-- begin --
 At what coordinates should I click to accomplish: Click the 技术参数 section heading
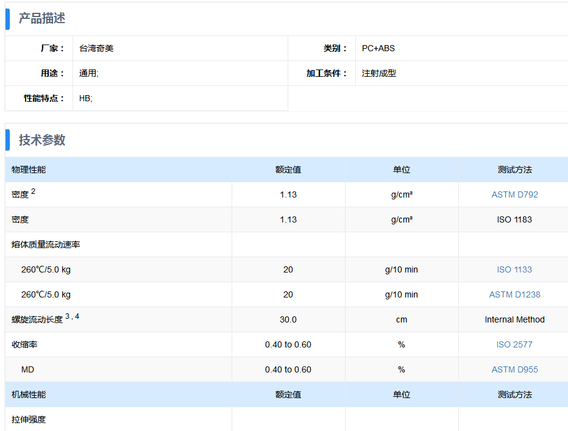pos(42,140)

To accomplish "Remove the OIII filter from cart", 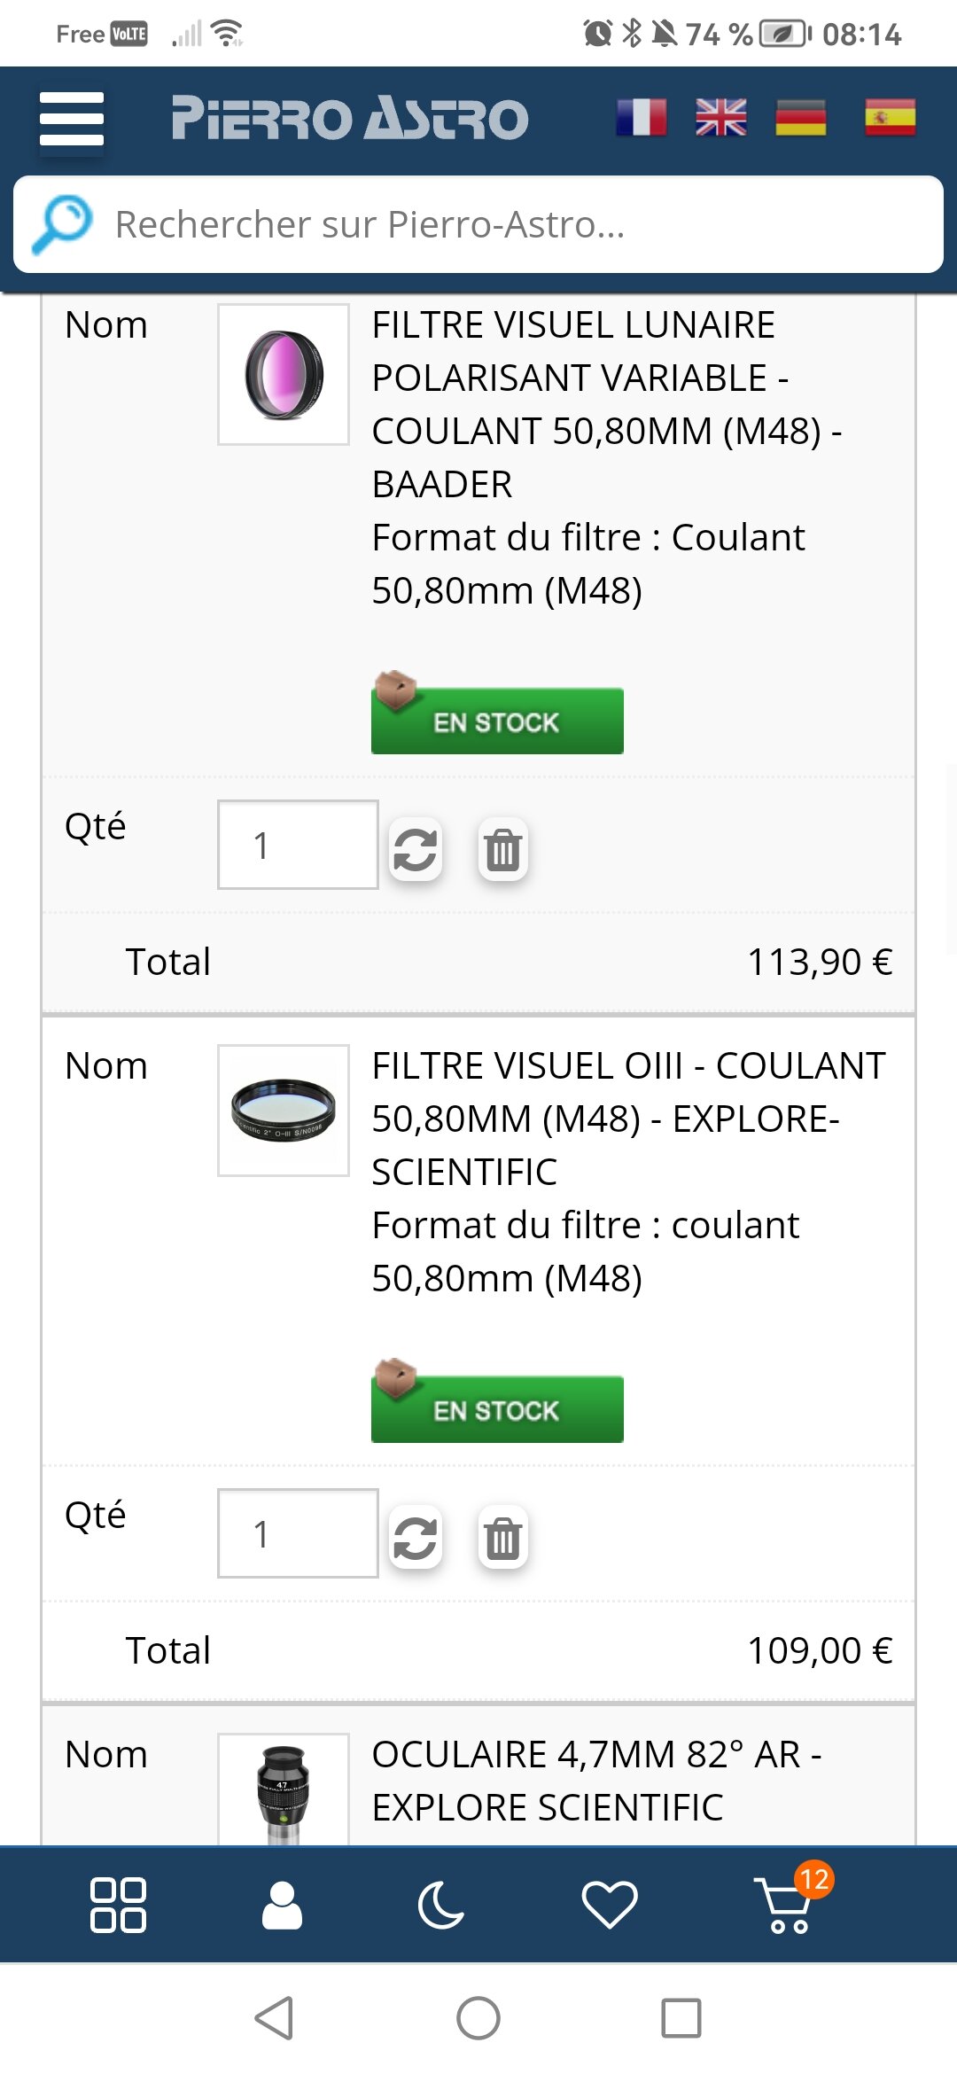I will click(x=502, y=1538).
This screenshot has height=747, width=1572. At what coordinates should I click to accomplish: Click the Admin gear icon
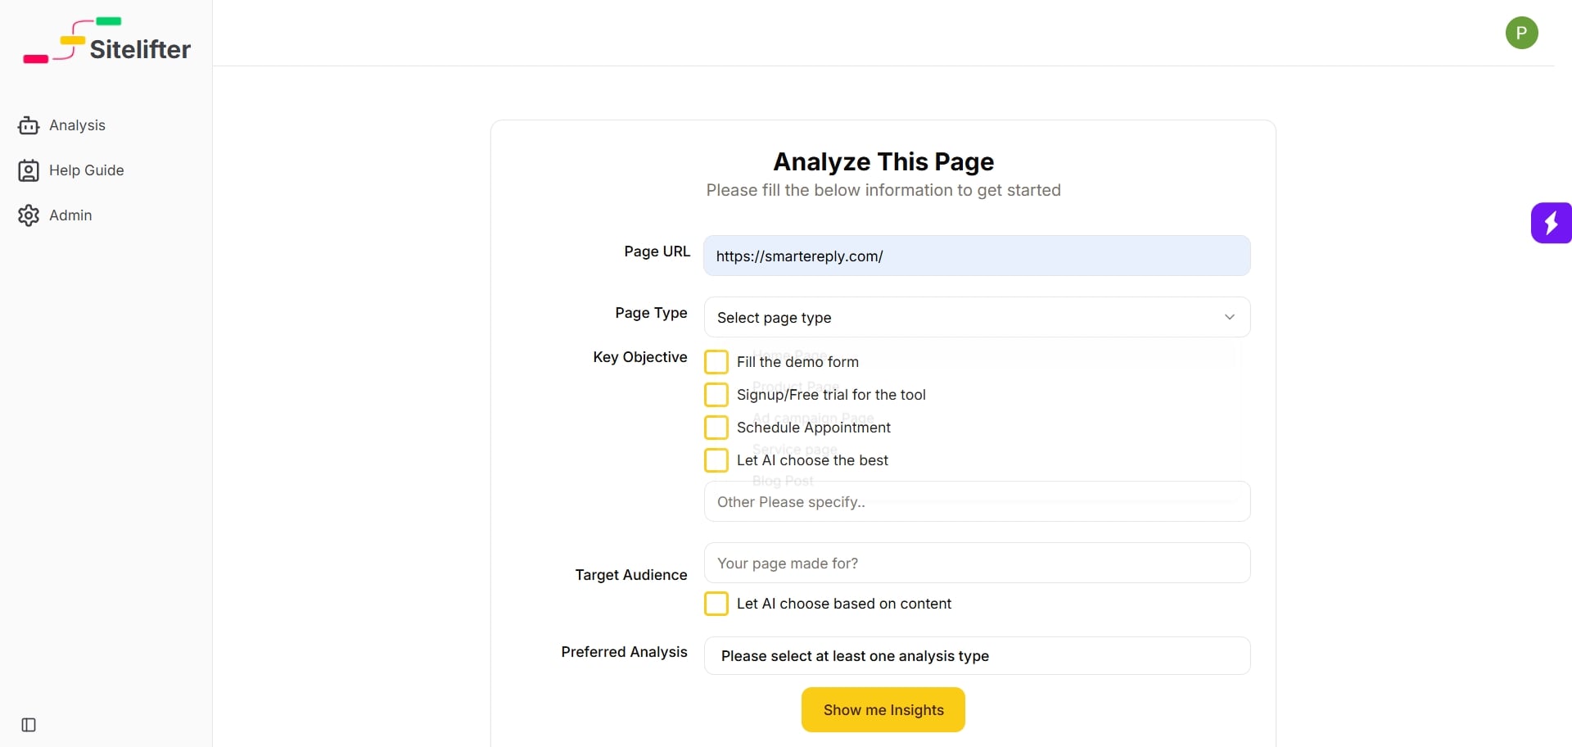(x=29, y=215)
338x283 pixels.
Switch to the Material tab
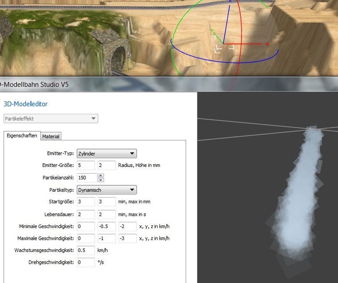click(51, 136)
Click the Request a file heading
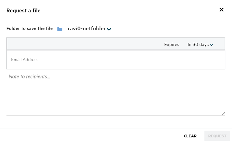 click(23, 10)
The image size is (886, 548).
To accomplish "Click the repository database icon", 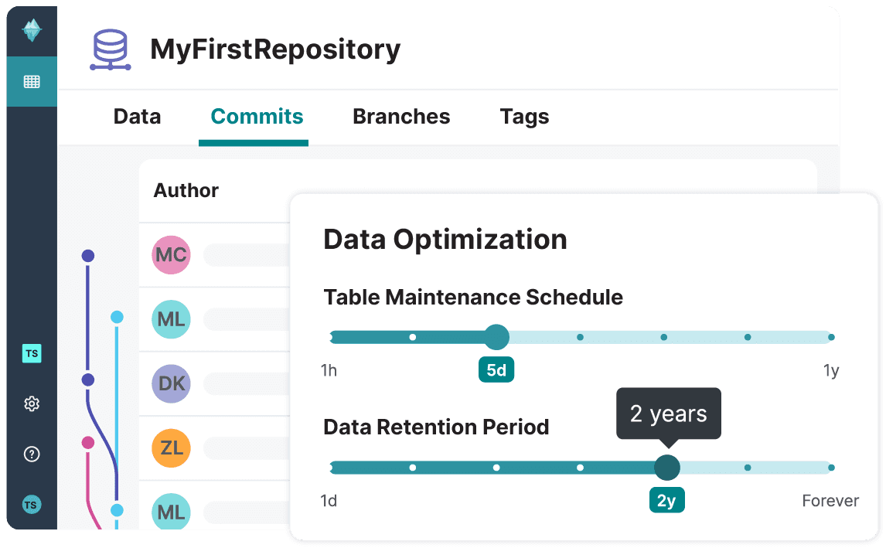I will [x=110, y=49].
-- end --
- **THE EXERCISE**: Count the lines in the records above that contain the word "what". Reply with the number alone.

- **WORKED ANSWER**: 2